Ma perché proprio Verona? Qui certa tradizione fascisteggiante ha salde radici che si rifanno alla costituzione del “Fascio di combattimento” scaligero nel 1919, fondato solo tre giorni dopo la fatidica riunione in piazza San Sepolcro a Milano dove prende vita il movimento “Fasci di combattimento” e con esso il fascismo. Ma non solo. Dopo la costituzione dell’ultima finzione politica di Mussolini, con la proclamazione della Repubblica Sociale Italiana e con il Manifesto di Verona, la città ospita molte sedi istituzionali del regime fantoccio ed anche gli alti comandi nazisti delle SS e del Servizio di Sicurezza diretti da Wilhelm Harster. Infine, l’eversione nera del secondo dopoguerra che fa di Verona un crocevia di coordinamento e di raccordo fra i vari Ordine Nuovo, Rosa dei Venti, Fronte Nazionale, Avanguardia Nazionale e via elencando, in un crescendo di terrorismo e morte. Ma non basta ancora.

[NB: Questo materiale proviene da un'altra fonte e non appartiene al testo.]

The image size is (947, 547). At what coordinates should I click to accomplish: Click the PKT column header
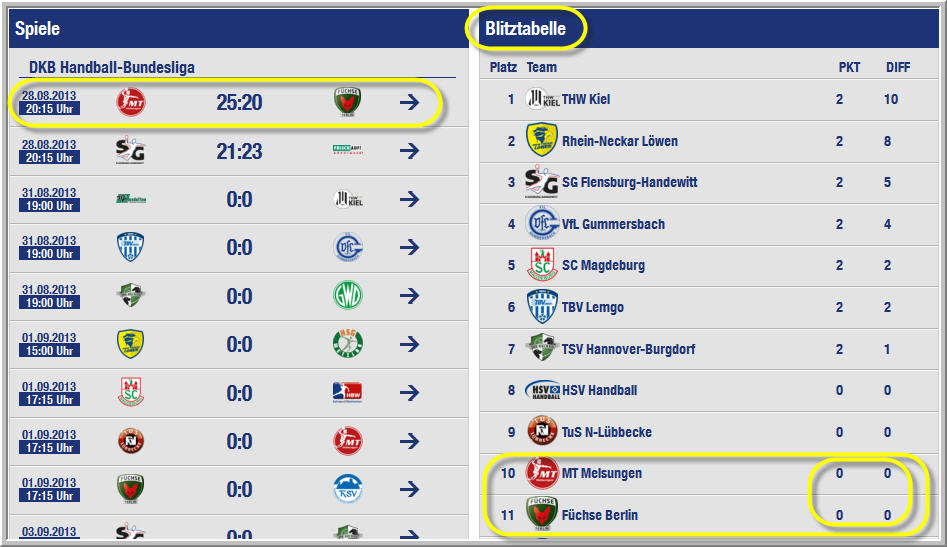[x=849, y=68]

Berizzi conduce il lettore sulla dolce collina veronese, quella dell’Amarone e dei bolliti misti, per incontrare un fantasma riemerso dalle nebbie dell’orrore, il fantasma di “Ludwig”, una pseudorganizzazione criminale di ispirazione nazista, animata da Wolfgang Abel e Marco Furlan, che negli anni Ottanta, si macchia di efferati delitti, fra i quali l’uccisione, immotivata quanto premeditata, a Trento di un anziano sacerdote il 26 febbraio 1983. Sotto il motto “Gott mit uns”, il delirio omicida di questi killer ideologizzati costituisce anche un esempio dell’occulta saldatura fra estremismo neonazista e certe aree ultracattoliche e tradizionaliste che proprio nel veronese hanno sede e che qualche ruolo hanno avuto anche in quel, tanto discusso, “Festival della Famiglia” che proprio a Verona ha trovato il suo luogo d’elezione.

Scontata la pena, Wolf Abel vive in collina, accudisce l’anziana madre e dichiara di non occuparsi più di politica. Nessuno sa se sia vero, ma “Ludwig” ha lasciato una traccia di sangue e di odio che è stata percorsa da tanti negli anni seguenti, fino alla più recente strage di ragazzi innocenti sull’isola norvegese di Utoja ad opera di un altro esaltato neonazista: Andres Brejvik.
Il libro di Berizzi propone quindi uno spaccato inquietante su ciò che ribolle nel laboratorio dell’estremismo “neofascionazista” italiano, ricordandoci al contempo l’impegno a non abbassare mai i livelli di attenzione, nella consapevolezza che anche in Germania qualcuno andò al potere attraverso le elezioni.
Con una campagna elettorale segnata da brogli e violenze, venne assicurata la soluzione di ogni problema, ordine e prosperità ed un futuro radioso, privo del lerciume ebraico, delle vite indegne d’essere vissute e di chiunque avesse osato pensare in autonomia. Foreste di braccia levate hanno esaltato nei raduni oceanici a Norimberga o nella romana piazza Venezia dominata dal famoso “balcone”, l’ “uomo della Provvidenza”, salvo ritrovarsi poco dopo e tutti insieme a morire nelle steppe russe o nei deserti africani.Ed oggi? Con una guerra alle porte e con l’enormità dei problemi che sovrastano il nostro tempo, riaffiora l’imbonimento del “panem et circenses”; le contiguità con gli autocrati di aspiranti “Nobel per la pace” da esibire a Pontida; le promesse facili quanto irrealizzabili ed il sempre sotterraneo ripudio del sogno europeista e tutto questo in nome del popolo, al quale si rammenta che, per partecipare all’ immarcescibile domani di gloria e ricchezza che lo attende, “è gradita la camicia nera”.
1 commento
Leggo la recensione nel caldo e nero Egitto di al Sisi, in fuga io, dalle amenità montane. Del nero condivido la pelle ma ne aborro gli animi in tinta. Leggerò il libro senza goderne, masochisticamente come tentativo di levarsi una spina. E con il pensiero al nero ucraino e a quanti lo alimentano: materia per un altro libro coraggioso.